Elite 8 Recap Southwest Regional - (11) Virginia Commonwealth 71, (1) Kansas 61
Just before tip-off in the Southwest Regional final of a wild NCAA Tournament, one of the Kansas Jayhawks told the Virginia Commonwealth Rams, “The run ends here.”
That Kansas player – suspected to be one of the Morris twins – was absolutely right. Kansas’s March Madness journey met another crushing and abrupt conclusion at the hands of a significantly lower seed. Meanwhile, a mid-major team was assured of an appearance in college basketball’s championship game for the second consecutive season, a reality that’s impossible to truly comprehend in all its totality.

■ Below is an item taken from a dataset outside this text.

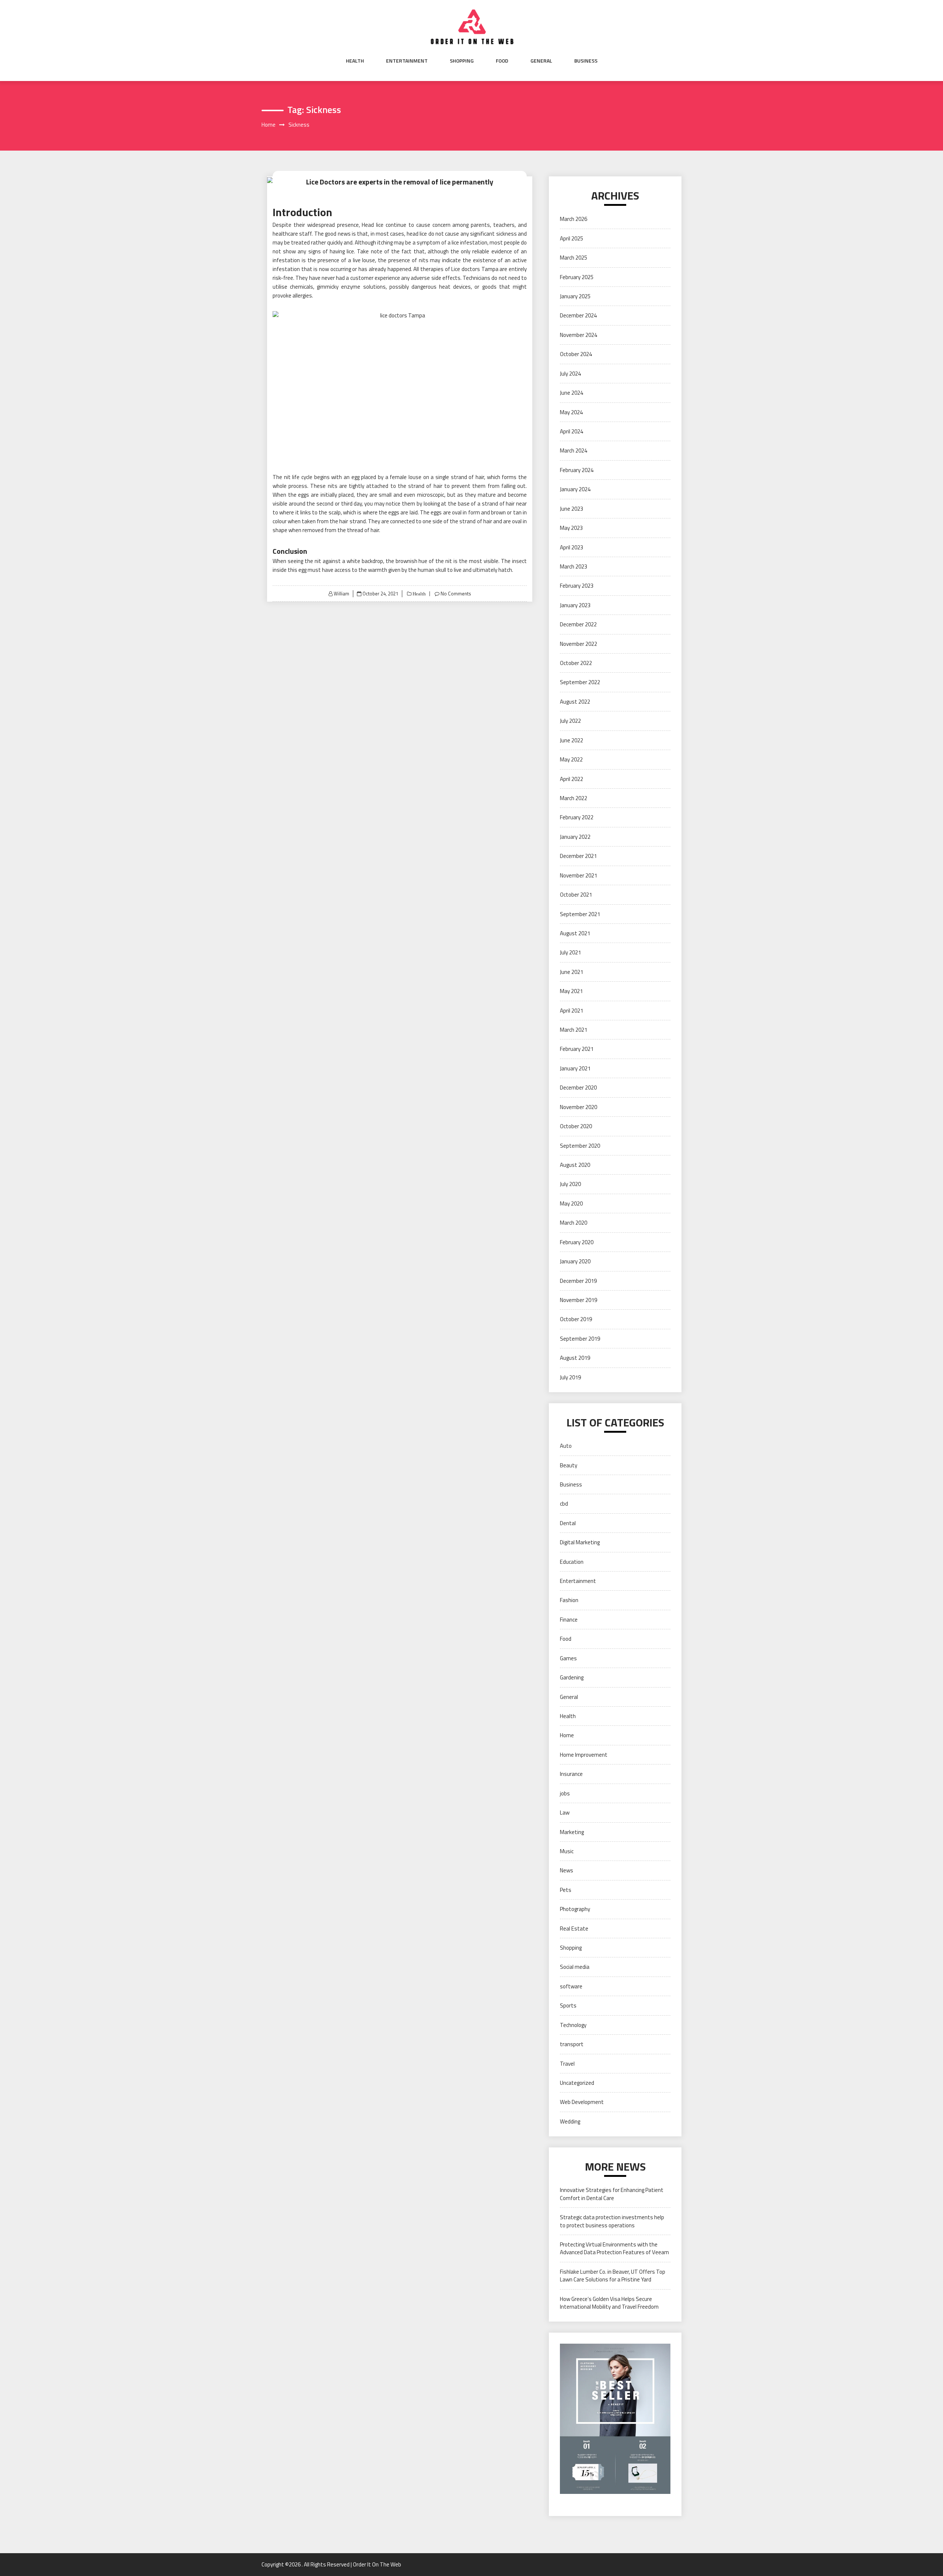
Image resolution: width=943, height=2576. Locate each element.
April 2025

Jamie Skeen and Brett Rozell each made four three-pointers, as the eleventh-seeded Virginia Commonwealth University Rams used the long ball to upset top-seeded Kansas in the Southwest Regional Final in San Antonio on Sunday. The Rams made 12-of-25 shots from three-point range, outscoring the Jayhawks 36-6 behind the arc. Skeen led VCU with 26 points and 10 rebounds while Rozell chipped in 12 points, all of which came on ballsy and cold-blooded three-pointers.
The Rams became just the third eleventh seed in NCAA Tournament history to advance to the Final Four. However, neither Louisiana State (1986) or George Mason (2006), the other eleven seeds to make it to the Final Four, had to win five games to get there like VCU has done. It is a singularly impressive performance that has resulted in a slew of busted brackets and the incontrovertible fact that some renowned college basketball talking heads are being forced to eat a huge helping of humble pie.
Speaking of humble pie, that was likely on the postgame menu for the Jayhawks, as well. Throughout their improbable Tournament run, the Rams have been fueled by the doubts of pundits, and a general lack of respect for their abilities. According to several VCU players, Kansas added fuel to the fire yesterday during the pregame captain’s meeting, as one of the Morris brothers told the Rams’ senior captain, point guard Joey Rodriguez, that “the run ends here.” It became clear minutes into the first half that the Rams’ run was the run that was not about to end.
Kansas was leading 10-9 at the 14:01 mark of the first half when Skeen drilled a three-pointer to stake VCU to a 12-10 lead and spark an 11-0 run that extended the lead to 20-10. The Rams didn’t relent for the remainder of the first half, taking a 41-25 lead when Skeen hit two free throws with 32 seconds remaining. Tyrel Reed hit two free throws on the Jayhawks’ final possession of the first half to make the first time deficit 41-27, but it was clear that the top seed was rattled.
The halftime break seemed to help the Jayhawks settle down, however. They opened the second half with a 9-2 spurt – as just about everyone (even VCU) thought they would – to cut the Rams’ lead to seven points, 43-36. Kansas continued its strong play and, in the process, revving up VCU coach Shaka Smart, who was whistled for a technical foul at the 15:43 mark of the second half. Smart apologized to his team at that point and gave an impassioned pep talk, which several players credited with helping them get refocused and re-energized to fend off the Jayhawks’ final surge.
The Jayhawks cut the deficit all the way to 46-44 when KU guard Tyshawn Taylor made a layup with 13:13 remaining in the game. That’s when VCU’s steel was tested, and it turned out that the Rams would not melt under the extraordinary heat of a regional final.
Skeen responded for the Rams, making two of three free throws to build the lead to 48-44, and igniting a 11-3 run that increased the lead to 57-47 with 8:52 left to play. Kansas got within five and six points of VCU in the final eight-plus minutes of regulation, but the upstart Rams responded each time to keep the Jayhawks at arms’ length. The outcome was never in doubt during the game’s final moments, as VCU took a 65-57 lead at the 1:53 mark and coasted to the finish line as the Jayhawks continued to brick threes and foul shots. KU hit just 2 of 21 long balls and 15 of 28 foul shots, two horrible numbers for junior varsity high school clubs. The celebration was on for the Rams and their faithful at that point.
There is a little doubt that the premature ending to the season was a tremendous disappointment to coach Bill Self, his team, and the multitudes of Kansas fans who dominated the Alamodome in a manner their team failed to do. The Jayhawks finished the season 35-3. Marcus Morris scored 20 points and grabbed 16 rebounds to lead Kansas. His twin brother Markieff had 13 points and 12 rebounds.
Their run ended, though, in contrast to their pre-game trash-talking prophecies.
It’s a moment that will ripple across the college basketball landscape for a very long time to come. Another mid-major will be playing on the final Monday night of the college basketball season.